The traditional CPU-bound applications of the past have been replaced by multiple concurrent data-driven applications that use lots of memory. These applications, including databases and virtualization, put high stress on the virtual memory system which can have up to a 50% performance overhead for some applications. Virtualization compounds this problem, where the overhead can be upwards of 90%. While much research has been done on reducing the number of TLB misses, they can not be eliminated entirely. This thesis examines three techniques for reducing the cost of TLB miss handling. We test each against real-world workloads and find that the techniques that exploit course-grained locality in virtual address use and contiguity found in page tables show the best performance.
The first technique reduces the overhead of multi-level page tables, such as those used in x86-64, with a dedicated MMU cache. We show that the most effective MMU caches are translation caches , which store partial translations and allow the page walk hardware to skip one or more levels of the page table. In recent years, both AMD and Intel processors have implemented MMU caches. However, their implementations are quite different and represent distinct points in the design space. This thesis introduces three new MMU cache structures that round out the design space and directly compares the effectiveness of all five organizations. This comparison shows that two of the newly introduced structures, both of which are translation cache variants, are better than existing structures in many situations.
Secondly, this thesis examines the relative effectiveness of different page table organizations. Generally speaking, earlier studies concluded that organizations based on hashing, such as the inverted page table, outperformed organizations based upon radix trees for supporting large virtual address spaces. However, these studies did not take into account the possibility of caching page table entries from the higher levels of the radix tree. This work shows that any of the five MMU cache structures will reduce radix tree page table DRAM accesses far below an inverted page table.
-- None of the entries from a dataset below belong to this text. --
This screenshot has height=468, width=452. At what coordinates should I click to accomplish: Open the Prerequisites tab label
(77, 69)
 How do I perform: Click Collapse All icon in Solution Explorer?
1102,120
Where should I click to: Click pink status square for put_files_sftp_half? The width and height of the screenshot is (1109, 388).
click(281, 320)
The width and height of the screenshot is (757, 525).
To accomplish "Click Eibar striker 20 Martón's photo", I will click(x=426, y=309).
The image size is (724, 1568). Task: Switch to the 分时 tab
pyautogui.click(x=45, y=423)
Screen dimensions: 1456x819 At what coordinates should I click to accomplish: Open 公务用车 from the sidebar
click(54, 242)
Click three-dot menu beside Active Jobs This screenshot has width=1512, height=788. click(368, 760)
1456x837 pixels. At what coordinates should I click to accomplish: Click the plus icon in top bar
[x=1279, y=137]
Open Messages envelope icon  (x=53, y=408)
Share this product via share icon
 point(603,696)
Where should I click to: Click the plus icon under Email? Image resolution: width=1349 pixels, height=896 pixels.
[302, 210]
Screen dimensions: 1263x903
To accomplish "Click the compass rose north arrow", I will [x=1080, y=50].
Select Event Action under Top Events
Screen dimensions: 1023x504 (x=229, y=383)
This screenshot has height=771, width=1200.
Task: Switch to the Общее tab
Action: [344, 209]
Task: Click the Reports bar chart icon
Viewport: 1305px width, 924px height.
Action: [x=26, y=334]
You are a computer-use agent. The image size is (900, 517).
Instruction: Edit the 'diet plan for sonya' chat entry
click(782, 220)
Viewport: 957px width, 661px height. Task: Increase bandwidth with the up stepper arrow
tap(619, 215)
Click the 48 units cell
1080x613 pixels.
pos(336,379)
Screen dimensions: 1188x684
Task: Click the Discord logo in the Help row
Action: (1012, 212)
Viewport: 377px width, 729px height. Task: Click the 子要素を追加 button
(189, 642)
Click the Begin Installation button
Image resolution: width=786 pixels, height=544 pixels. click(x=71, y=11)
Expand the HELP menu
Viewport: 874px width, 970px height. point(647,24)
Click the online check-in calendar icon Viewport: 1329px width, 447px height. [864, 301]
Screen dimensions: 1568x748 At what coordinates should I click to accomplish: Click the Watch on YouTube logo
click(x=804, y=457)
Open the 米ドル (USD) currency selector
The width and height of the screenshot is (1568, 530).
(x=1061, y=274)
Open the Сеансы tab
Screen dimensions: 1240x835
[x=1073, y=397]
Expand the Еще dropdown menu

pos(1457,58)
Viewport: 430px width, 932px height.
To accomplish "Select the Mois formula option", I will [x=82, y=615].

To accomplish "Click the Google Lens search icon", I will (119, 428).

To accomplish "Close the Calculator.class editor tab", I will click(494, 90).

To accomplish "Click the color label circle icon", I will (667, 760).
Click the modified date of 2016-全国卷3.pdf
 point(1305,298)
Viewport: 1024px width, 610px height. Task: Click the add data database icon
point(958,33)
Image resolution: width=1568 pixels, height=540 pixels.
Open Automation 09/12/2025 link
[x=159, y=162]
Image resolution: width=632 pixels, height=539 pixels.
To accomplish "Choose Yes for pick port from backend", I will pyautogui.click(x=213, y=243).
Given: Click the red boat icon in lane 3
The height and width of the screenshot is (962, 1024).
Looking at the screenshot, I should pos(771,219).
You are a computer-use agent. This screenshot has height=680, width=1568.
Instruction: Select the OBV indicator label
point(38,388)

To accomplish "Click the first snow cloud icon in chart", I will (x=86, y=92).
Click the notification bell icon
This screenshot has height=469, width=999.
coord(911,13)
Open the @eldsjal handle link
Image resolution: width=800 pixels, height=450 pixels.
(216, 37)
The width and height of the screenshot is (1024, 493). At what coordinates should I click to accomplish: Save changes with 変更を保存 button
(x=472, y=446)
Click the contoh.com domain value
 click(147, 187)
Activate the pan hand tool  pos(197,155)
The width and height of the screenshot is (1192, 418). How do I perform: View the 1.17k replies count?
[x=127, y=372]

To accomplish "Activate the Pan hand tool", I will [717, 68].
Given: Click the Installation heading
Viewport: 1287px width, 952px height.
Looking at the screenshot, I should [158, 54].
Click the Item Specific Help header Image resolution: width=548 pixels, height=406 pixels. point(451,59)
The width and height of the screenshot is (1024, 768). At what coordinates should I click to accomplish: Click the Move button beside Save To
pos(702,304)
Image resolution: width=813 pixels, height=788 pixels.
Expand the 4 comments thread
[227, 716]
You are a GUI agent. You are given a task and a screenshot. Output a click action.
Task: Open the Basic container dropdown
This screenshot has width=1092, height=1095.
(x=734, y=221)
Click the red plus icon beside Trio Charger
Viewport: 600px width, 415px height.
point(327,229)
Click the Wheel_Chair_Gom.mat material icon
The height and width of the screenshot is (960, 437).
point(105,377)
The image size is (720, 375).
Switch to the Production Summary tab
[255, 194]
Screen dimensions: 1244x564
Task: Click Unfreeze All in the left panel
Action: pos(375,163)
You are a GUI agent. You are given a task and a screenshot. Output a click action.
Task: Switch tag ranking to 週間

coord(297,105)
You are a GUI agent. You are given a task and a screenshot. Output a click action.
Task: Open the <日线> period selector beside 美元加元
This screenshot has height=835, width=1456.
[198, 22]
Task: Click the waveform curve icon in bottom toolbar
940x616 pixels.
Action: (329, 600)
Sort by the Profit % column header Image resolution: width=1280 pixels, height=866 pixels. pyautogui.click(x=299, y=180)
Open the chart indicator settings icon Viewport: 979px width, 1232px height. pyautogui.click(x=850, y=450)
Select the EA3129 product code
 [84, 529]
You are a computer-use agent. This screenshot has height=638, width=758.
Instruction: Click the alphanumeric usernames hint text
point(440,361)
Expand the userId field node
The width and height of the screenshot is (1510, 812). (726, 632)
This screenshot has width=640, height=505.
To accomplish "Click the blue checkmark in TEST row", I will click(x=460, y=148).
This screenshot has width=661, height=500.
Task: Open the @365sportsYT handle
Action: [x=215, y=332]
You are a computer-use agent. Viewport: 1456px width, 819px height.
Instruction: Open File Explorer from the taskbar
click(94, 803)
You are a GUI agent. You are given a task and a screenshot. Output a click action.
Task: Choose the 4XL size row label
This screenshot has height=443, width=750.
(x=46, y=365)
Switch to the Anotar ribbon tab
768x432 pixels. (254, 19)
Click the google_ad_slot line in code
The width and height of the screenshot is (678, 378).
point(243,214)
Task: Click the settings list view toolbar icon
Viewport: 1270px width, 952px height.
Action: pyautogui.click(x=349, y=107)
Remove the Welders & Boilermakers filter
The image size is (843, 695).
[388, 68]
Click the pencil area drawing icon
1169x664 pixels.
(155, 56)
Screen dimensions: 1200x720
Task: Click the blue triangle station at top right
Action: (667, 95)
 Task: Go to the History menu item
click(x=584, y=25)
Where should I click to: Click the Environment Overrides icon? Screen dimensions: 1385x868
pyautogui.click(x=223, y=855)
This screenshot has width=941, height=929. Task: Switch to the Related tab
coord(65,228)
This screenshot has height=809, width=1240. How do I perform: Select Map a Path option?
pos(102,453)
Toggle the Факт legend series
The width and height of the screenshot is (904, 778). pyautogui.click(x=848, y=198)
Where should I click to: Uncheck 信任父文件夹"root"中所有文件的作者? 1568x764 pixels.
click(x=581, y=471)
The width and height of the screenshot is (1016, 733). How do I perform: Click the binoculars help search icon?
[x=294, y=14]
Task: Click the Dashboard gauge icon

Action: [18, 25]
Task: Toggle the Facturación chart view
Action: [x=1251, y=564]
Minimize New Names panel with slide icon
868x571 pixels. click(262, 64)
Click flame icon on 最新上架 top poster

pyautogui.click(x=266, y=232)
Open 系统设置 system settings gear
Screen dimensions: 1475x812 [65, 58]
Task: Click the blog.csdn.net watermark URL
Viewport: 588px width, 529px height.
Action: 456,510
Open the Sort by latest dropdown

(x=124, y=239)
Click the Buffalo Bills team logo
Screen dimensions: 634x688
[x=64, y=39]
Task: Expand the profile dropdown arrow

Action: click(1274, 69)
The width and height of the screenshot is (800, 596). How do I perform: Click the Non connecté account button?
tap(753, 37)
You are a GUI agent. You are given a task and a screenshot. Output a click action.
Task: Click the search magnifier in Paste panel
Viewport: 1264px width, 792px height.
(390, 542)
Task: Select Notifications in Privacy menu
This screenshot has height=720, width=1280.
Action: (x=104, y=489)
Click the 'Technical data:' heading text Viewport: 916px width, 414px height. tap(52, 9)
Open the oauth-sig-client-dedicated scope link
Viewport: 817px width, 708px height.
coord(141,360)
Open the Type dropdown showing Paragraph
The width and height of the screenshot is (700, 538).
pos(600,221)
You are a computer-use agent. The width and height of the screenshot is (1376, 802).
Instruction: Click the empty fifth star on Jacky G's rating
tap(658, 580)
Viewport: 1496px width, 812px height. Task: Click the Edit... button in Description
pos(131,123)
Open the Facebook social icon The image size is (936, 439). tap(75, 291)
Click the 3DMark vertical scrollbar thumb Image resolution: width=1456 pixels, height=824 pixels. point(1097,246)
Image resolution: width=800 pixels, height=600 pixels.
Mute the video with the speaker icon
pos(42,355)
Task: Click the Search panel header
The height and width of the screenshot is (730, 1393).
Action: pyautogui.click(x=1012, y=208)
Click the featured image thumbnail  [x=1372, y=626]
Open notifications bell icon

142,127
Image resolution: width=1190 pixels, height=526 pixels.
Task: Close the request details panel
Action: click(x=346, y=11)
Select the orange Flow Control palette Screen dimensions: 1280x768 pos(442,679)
Finally, we present a novel device, the SpecTLB, that is able to exploit alignment in the mapping from virtual address to physical address to interpolate translations without any memory accesses at all. Operating system support for automatic page size selection leaves many small pages aligned within large page "reservations". While large pages improve TLB coverage, they limit the control the operating system has over memory allocation and protection. Our device allows the latency penalty of small pages to be avoided while maintaining fine-grained allocation and protection.